The records below need to be copied in full. Match them exactly.

━━━━

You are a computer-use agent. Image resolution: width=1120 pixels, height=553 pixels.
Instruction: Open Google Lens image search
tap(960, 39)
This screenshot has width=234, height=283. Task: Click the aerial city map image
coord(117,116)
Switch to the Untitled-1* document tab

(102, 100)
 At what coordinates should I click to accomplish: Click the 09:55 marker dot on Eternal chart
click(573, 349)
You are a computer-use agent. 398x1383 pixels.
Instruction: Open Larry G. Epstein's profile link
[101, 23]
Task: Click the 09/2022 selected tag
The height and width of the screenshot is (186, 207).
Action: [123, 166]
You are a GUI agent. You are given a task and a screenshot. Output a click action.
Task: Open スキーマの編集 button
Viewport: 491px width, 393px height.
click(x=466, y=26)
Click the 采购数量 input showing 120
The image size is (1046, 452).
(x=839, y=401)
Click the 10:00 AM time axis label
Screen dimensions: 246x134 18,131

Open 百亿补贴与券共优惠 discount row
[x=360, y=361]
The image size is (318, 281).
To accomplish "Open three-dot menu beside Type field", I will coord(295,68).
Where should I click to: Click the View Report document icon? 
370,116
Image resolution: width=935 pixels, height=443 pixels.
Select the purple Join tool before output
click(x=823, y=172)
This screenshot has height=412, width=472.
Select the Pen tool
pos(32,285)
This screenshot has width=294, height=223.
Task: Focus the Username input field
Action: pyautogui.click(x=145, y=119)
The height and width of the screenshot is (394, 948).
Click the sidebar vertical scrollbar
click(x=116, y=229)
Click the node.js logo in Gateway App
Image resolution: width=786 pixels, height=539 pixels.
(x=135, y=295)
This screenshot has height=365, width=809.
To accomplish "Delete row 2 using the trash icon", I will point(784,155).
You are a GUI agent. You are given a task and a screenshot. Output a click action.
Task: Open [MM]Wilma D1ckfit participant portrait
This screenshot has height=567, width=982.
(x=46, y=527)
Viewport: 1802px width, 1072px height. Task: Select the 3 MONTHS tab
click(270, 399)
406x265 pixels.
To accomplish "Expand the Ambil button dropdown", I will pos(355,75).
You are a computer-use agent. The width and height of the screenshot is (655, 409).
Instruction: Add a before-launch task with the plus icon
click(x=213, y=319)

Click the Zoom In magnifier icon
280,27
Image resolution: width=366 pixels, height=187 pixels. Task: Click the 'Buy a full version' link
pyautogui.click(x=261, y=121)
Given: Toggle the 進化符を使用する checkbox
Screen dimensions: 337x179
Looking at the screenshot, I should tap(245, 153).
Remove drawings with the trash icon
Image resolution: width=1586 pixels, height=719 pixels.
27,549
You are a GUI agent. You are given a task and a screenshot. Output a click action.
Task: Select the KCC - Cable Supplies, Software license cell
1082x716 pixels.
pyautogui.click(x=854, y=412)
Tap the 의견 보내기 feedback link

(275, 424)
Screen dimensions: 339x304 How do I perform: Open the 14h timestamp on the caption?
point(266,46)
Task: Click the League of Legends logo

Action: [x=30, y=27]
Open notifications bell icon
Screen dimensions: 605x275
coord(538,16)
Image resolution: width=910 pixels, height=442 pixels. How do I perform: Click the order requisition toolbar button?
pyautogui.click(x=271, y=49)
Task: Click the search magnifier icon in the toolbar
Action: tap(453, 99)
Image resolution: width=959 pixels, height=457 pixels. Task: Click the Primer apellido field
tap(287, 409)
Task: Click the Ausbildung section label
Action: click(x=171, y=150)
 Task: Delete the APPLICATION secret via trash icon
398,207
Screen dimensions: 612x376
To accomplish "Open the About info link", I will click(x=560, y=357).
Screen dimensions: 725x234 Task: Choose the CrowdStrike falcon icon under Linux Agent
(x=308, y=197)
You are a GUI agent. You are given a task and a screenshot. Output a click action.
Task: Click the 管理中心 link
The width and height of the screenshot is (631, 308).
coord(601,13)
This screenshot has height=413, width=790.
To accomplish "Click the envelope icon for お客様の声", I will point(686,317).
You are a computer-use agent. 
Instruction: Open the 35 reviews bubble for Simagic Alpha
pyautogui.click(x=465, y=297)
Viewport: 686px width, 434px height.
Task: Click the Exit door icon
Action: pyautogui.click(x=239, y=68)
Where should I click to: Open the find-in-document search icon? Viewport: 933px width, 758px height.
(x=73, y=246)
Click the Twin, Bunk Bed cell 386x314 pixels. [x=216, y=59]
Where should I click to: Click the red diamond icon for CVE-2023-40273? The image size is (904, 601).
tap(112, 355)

━━━━

# ANSWER BELOW
You are a computer-use agent. Image resolution: width=1120 pixels, height=553 pixels.
Instruction: Open Google Lens image search
tap(960, 39)
This screenshot has width=234, height=283. Task: Click the aerial city map image
coord(117,116)
Switch to the Untitled-1* document tab

(102, 100)
 At what coordinates should I click to accomplish: Click the 09:55 marker dot on Eternal chart
click(573, 349)
You are a computer-use agent. 398x1383 pixels.
Instruction: Open Larry G. Epstein's profile link
[101, 23]
Task: Click the 09/2022 selected tag
The height and width of the screenshot is (186, 207).
Action: [123, 166]
You are a GUI agent. You are given a task and a screenshot. Output a click action.
Task: Open スキーマの編集 button
Viewport: 491px width, 393px height.
click(x=466, y=26)
Click the 采购数量 input showing 120
The image size is (1046, 452).
(x=839, y=401)
Click the 10:00 AM time axis label
Screen dimensions: 246x134 18,131

Open 百亿补贴与券共优惠 discount row
[x=360, y=361]
The image size is (318, 281).
To accomplish "Open three-dot menu beside Type field", I will coord(295,68).
Where should I click to: Click the View Report document icon? 
370,116
Image resolution: width=935 pixels, height=443 pixels.
Select the purple Join tool before output
click(x=823, y=172)
This screenshot has height=412, width=472.
Select the Pen tool
pos(32,285)
This screenshot has width=294, height=223.
Task: Focus the Username input field
Action: pyautogui.click(x=145, y=119)
The height and width of the screenshot is (394, 948).
Click the sidebar vertical scrollbar
click(x=116, y=229)
Click the node.js logo in Gateway App
Image resolution: width=786 pixels, height=539 pixels.
(x=135, y=295)
This screenshot has height=365, width=809.
To accomplish "Delete row 2 using the trash icon", I will point(784,155).
You are a GUI agent. You are given a task and a screenshot. Output a click action.
Task: Open [MM]Wilma D1ckfit participant portrait
This screenshot has height=567, width=982.
(x=46, y=527)
Viewport: 1802px width, 1072px height. Task: Select the 3 MONTHS tab
click(270, 399)
406x265 pixels.
To accomplish "Expand the Ambil button dropdown", I will pos(355,75).
You are a computer-use agent. The width and height of the screenshot is (655, 409).
Instruction: Add a before-launch task with the plus icon
click(x=213, y=319)

Click the Zoom In magnifier icon
280,27
Image resolution: width=366 pixels, height=187 pixels. Task: Click the 'Buy a full version' link
pyautogui.click(x=261, y=121)
Given: Toggle the 進化符を使用する checkbox
Screen dimensions: 337x179
Looking at the screenshot, I should tap(245, 153).
Remove drawings with the trash icon
Image resolution: width=1586 pixels, height=719 pixels.
27,549
You are a GUI agent. You are given a task and a screenshot. Output a click action.
Task: Select the KCC - Cable Supplies, Software license cell
1082x716 pixels.
pyautogui.click(x=854, y=412)
Tap the 의견 보내기 feedback link

(275, 424)
Screen dimensions: 339x304 How do I perform: Open the 14h timestamp on the caption?
point(266,46)
Task: Click the League of Legends logo

Action: [x=30, y=27]
Open notifications bell icon
Screen dimensions: 605x275
coord(538,16)
Image resolution: width=910 pixels, height=442 pixels. How do I perform: Click the order requisition toolbar button?
pyautogui.click(x=271, y=49)
Task: Click the search magnifier icon in the toolbar
Action: tap(453, 99)
Image resolution: width=959 pixels, height=457 pixels. Task: Click the Primer apellido field
tap(287, 409)
Task: Click the Ausbildung section label
Action: click(x=171, y=150)
 Task: Delete the APPLICATION secret via trash icon
398,207
Screen dimensions: 612x376
To accomplish "Open the About info link", I will click(x=560, y=357).
Screen dimensions: 725x234 Task: Choose the CrowdStrike falcon icon under Linux Agent
(x=308, y=197)
You are a GUI agent. You are given a task and a screenshot. Output a click action.
Task: Click the 管理中心 link
The width and height of the screenshot is (631, 308).
coord(601,13)
This screenshot has height=413, width=790.
To accomplish "Click the envelope icon for お客様の声", I will point(686,317).
You are a computer-use agent. 
Instruction: Open the 35 reviews bubble for Simagic Alpha
pyautogui.click(x=465, y=297)
Viewport: 686px width, 434px height.
Task: Click the Exit door icon
Action: pyautogui.click(x=239, y=68)
Where should I click to: Open the find-in-document search icon? Viewport: 933px width, 758px height.
(x=73, y=246)
Click the Twin, Bunk Bed cell 386x314 pixels. [x=216, y=59]
Where should I click to: Click the red diamond icon for CVE-2023-40273? The image size is (904, 601).
tap(112, 355)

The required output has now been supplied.